Hats and scarves have been spotted around several areas that are experiencing frigid temperatures this winter. The apparel -- which has shown up in cities including Edmonton and Winnipeg in Canada, and Wilmington, North Carolina -- comes with messages urging those in need to take the winter wear.
"I am not lost!" a message attached to a scarf in Wilmington reads. "If you are stuck out in the cold, please take this to keep warm!"
The group responsible for that particular item, Scarves in the Port City, says that their aim is to account for those who need a helping hand during the winter months in a simple and effective way.
"We collect and distribute scarves for the homeless during inclement weather," the group, whose representative told The Huffington Post that they've distributed hundreds of scarves, wrote on their Facebook page. "We hope to help create awareness of the difference kindness can make to people's attitudes, feelings and actions towards themselves and others when it's embraced as a way of life."
Another group involved, Chase the Chill, is dedicated to keeping the homeless warm throughout the winter by "yarn-bombing," i.e. leaving colorful knitted or crocheted creations around cities, for the taking, according to their Facebook page. While the group started in Pennsylvania, the idea has traveled to cities across North America.
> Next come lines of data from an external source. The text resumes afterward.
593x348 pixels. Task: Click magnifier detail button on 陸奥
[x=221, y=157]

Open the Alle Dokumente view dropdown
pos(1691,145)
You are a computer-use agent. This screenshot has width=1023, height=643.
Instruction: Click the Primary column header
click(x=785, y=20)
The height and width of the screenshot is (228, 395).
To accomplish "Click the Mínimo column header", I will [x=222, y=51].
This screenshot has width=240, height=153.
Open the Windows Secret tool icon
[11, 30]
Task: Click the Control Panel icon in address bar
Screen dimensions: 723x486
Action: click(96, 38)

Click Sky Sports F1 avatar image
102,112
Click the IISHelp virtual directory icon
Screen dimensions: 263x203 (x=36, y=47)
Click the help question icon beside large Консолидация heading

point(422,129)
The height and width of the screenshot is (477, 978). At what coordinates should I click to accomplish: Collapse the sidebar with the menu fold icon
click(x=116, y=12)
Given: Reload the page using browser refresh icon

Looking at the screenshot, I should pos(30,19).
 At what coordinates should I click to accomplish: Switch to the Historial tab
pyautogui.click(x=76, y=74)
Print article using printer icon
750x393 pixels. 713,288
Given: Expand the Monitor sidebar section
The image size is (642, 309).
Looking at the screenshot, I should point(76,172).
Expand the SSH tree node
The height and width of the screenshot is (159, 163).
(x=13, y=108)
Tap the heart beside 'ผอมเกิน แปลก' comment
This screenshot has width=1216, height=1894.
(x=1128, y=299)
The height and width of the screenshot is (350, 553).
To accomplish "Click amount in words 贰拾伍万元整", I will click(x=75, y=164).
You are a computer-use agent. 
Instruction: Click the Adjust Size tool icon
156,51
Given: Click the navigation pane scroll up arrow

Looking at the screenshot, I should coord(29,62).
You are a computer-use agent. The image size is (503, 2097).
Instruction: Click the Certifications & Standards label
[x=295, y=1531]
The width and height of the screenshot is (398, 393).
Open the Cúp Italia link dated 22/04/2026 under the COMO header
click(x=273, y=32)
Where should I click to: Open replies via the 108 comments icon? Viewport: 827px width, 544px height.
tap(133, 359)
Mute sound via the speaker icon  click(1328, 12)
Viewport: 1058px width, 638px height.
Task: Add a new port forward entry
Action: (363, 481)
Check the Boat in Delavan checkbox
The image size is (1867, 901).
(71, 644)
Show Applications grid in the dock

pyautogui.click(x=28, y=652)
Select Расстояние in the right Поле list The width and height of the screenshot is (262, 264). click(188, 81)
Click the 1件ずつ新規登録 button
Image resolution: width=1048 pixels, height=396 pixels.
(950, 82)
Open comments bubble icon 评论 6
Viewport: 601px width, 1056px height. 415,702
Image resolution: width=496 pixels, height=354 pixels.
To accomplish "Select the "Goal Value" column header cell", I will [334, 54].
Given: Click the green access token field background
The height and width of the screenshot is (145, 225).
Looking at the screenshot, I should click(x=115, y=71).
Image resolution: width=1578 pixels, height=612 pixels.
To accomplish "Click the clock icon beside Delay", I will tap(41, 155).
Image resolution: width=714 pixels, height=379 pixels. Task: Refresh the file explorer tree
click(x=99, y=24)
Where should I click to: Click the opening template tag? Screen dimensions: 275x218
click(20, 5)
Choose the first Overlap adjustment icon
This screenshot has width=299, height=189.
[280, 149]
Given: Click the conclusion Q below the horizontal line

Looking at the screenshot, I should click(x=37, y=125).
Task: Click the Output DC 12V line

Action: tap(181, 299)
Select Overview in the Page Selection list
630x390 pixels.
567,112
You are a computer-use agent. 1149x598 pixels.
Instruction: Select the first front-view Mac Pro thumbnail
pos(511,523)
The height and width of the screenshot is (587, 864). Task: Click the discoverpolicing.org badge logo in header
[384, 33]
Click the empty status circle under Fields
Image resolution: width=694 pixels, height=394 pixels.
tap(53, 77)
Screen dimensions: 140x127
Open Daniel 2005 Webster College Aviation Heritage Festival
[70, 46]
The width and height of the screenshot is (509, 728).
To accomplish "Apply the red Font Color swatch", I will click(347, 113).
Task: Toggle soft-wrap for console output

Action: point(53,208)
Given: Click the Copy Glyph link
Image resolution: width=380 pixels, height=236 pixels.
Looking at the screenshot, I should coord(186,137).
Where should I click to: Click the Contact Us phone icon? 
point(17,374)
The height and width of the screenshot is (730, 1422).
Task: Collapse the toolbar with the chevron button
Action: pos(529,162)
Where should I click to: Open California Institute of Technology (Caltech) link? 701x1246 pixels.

Their work, one member says, makes warm clothing readily available for those in need.
"It gets right to the people who want it," Wendy Grahl, a member of "Chase the Chill" in Edmonton which distributed about 250 scarves last year, told Metro News. "If you’re homeless and it’s 30 below a scarf is going to be welcome."
The do-gooders, who often place the clothing in locations that are easily accessible for people in need, like libraries where people may seek refuge from the chill or homeless shelters, say they hope their efforts can provide some much-needed comfort to those who need it most over the winter months.
"Choosing between heat for their home, food for their children -- sometimes their children are cold and their children could use a scarf," Donna Hauge, a member of Chase the Chill in Penobset County, Maine, told WABI TV5. "You can make something to warm somebody up and sometimes that’s all people need, is just a little warmth."